━━━━━ The records
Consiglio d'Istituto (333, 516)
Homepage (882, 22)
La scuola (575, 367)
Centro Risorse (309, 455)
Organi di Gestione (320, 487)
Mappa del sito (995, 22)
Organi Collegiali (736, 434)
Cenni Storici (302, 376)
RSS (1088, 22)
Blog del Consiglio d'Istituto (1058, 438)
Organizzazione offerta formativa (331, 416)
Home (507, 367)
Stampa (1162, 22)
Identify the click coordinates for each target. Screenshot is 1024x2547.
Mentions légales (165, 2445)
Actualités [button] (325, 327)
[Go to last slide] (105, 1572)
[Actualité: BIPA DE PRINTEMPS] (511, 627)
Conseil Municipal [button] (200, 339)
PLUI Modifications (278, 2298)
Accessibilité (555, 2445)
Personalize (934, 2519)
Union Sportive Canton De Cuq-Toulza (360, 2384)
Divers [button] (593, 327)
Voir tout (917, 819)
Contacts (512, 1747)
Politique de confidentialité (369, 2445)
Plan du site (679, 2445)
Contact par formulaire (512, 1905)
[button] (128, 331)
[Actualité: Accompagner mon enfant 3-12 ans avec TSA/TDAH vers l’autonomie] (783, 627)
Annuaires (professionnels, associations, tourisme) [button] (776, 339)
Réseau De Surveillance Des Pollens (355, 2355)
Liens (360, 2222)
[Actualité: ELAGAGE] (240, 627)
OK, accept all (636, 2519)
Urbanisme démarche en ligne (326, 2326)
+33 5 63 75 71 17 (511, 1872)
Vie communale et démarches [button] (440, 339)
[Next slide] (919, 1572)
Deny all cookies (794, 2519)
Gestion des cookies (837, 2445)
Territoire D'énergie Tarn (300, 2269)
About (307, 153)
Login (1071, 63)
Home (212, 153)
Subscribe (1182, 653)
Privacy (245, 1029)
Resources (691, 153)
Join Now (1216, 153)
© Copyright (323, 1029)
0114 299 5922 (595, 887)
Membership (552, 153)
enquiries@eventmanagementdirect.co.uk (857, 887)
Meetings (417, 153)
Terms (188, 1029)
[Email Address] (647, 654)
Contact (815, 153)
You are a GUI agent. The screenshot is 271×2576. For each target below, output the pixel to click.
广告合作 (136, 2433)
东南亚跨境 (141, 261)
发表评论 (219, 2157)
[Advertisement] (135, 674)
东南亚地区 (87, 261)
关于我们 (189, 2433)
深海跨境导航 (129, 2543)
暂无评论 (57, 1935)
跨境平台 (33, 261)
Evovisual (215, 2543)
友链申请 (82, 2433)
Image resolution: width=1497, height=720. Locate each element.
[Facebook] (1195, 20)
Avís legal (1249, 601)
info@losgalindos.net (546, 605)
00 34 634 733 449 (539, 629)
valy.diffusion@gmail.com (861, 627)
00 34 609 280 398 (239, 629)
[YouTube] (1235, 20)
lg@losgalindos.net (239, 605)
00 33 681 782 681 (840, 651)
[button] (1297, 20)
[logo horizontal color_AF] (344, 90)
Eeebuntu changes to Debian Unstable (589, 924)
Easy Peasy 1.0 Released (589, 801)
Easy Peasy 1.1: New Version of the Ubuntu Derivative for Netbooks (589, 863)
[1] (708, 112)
━━━━━━━━━━
Aim: Can you pull out every line of the data above that contains the word "cookies"?

Response to this task:
Deny all cookies (794, 2519)
Gestion des cookies (837, 2445)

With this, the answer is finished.